From time to time, my literati friends put forth Laurence Sterne’s Tristram Shandy (1759) as if it were a postmodernist novel 200 years ahead of its time. This is understandable, considering all the reflexivity and discontinuities built into the structure of the text. But on the core issue of human identity, Sterne is no postmodernist.

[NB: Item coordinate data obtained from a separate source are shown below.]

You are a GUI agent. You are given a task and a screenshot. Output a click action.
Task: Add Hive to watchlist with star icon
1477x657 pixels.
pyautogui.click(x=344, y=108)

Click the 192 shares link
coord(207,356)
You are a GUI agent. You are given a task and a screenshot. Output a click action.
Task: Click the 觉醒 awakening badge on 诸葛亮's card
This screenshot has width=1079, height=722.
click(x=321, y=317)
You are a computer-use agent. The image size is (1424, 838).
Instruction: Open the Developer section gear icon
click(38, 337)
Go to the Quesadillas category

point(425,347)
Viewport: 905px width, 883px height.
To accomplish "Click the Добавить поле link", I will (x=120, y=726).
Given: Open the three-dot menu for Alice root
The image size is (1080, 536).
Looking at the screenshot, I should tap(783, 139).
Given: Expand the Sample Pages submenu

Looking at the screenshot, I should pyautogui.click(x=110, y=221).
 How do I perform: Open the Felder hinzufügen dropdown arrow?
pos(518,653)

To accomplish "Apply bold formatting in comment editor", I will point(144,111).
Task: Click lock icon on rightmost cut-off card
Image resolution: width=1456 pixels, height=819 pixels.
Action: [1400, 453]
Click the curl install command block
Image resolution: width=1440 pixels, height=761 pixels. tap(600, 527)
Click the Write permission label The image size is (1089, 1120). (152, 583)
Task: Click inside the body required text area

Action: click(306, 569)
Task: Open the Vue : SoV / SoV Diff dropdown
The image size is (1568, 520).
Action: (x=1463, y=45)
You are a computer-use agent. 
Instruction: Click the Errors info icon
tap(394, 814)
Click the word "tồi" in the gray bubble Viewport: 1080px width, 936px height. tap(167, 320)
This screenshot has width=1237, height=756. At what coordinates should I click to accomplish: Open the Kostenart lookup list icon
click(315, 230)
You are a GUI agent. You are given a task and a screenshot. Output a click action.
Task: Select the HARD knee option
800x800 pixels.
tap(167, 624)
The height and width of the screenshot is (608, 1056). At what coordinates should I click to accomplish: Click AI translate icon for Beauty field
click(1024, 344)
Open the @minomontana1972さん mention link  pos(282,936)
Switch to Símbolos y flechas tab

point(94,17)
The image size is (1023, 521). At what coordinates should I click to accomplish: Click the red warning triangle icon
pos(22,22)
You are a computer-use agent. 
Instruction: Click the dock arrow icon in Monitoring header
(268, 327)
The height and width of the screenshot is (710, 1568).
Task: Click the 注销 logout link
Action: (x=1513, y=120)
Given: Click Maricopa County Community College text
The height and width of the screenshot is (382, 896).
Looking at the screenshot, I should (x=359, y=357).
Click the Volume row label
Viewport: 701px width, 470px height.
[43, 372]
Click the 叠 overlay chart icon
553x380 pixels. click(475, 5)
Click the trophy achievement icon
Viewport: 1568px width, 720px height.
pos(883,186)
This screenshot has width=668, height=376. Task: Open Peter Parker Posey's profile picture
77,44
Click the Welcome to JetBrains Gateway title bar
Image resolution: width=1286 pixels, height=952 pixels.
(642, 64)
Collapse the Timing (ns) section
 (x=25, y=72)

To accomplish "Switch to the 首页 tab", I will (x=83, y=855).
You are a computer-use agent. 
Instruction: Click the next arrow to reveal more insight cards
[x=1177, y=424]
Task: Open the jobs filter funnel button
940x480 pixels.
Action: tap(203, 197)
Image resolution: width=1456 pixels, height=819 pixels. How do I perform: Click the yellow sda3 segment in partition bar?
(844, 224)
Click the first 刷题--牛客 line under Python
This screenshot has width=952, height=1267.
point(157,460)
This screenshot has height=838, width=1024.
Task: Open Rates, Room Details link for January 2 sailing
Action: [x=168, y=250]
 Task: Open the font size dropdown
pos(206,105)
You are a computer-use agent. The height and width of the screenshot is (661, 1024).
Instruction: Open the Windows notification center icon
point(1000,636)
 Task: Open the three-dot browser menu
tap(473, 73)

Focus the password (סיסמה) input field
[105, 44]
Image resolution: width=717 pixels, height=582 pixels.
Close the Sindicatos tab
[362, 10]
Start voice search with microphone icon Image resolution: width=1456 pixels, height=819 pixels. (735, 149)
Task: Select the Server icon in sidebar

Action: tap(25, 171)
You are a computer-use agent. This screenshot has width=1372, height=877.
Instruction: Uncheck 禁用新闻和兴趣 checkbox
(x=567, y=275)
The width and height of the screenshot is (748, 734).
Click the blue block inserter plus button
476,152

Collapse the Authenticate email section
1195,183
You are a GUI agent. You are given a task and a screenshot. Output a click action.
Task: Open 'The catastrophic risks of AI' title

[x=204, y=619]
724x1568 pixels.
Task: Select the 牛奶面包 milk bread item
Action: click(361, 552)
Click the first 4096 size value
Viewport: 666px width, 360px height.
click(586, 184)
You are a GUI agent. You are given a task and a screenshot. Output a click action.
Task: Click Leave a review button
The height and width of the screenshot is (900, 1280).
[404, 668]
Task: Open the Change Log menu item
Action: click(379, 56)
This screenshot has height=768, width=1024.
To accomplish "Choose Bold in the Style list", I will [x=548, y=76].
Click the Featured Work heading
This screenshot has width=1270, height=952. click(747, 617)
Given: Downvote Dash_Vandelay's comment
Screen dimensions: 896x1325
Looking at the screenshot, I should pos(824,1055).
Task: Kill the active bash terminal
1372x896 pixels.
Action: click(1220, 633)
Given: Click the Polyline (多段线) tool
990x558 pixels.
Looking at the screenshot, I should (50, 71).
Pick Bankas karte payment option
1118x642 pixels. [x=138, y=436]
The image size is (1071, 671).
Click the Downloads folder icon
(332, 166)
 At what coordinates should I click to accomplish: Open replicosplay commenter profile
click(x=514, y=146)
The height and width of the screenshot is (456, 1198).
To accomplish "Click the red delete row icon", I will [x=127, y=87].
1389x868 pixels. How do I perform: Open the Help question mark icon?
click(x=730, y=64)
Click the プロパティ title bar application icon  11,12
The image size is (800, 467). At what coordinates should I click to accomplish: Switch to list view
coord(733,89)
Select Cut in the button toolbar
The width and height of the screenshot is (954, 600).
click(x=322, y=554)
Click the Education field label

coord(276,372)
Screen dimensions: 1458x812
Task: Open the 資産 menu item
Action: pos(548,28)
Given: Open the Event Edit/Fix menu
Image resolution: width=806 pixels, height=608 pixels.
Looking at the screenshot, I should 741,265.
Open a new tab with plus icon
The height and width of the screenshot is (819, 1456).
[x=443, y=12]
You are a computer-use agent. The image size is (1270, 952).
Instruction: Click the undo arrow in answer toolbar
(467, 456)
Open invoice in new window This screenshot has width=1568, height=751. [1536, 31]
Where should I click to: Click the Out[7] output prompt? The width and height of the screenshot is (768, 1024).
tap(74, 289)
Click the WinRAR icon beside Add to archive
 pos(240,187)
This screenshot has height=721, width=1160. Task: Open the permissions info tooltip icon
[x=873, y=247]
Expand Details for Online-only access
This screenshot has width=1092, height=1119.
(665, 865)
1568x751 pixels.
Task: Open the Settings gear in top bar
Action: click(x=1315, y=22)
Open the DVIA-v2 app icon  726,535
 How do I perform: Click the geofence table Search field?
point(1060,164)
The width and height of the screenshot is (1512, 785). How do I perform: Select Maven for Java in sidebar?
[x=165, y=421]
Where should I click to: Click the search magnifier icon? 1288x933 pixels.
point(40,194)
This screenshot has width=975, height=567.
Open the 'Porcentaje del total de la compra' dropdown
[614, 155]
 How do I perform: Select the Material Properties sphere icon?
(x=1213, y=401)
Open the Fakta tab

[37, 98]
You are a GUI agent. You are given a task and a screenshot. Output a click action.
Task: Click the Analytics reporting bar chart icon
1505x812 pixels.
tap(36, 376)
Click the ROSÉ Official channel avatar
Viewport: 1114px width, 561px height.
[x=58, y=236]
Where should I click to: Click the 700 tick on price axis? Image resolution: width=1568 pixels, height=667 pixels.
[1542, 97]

Human identity, to the postmodern, is essentially fragmented, incoherent, all colliding and discordant surfaces without any stabilizing interior or deep anchor. Sterne may superficially anticipate these postmodern preferences, insofar as human identity in Shandy, more so than in contemporaries in the period from Henry Fielding to Jane Austen, is whimsically determined by each character’s hobbyhorse. Sterne, however, is a man of sentiment, and his sentimental world view is at odds with postmodernism’s intellectually austere view of human identity. In Sterne’s case, the sentimental side wins. Although human identity in Shandy may seem random, even infinitely displaced by hobbyhorsical identity, this arbitrariness is underwritten in the text by a sense of private identity. (And insofar as private identity is perhaps more “private” in Sterne than in other writers of his age, he may anticipate Freud more than he anticipates postmodernism per se.)  It may be true that once we get Uncle Toby’s “military apparatus out of the way . . . the world can have no idea how he will act,” but Tristram suggests that the reader has a clearer vision than “the world”: “You have seen enough of my Uncle Toby” to know his “singleness of heart . . . plainness and simplicity” (italics mine).  For those who would appropriate Sterne for postmodernism, it may be tempting to see no stable identity behind the hobbyhorse.  (Compare to my snippets on Gertrude Stein or Robbe-Grillet.) A careful reading, however, suggests that there is private human identity, and that it is urgent that we recognize it as such, despite appearances, for this private identity is the real locus of the sympathetic passions at the heart of the 18th-century Cult of Sensibility, of which we might call Sterne a charter member.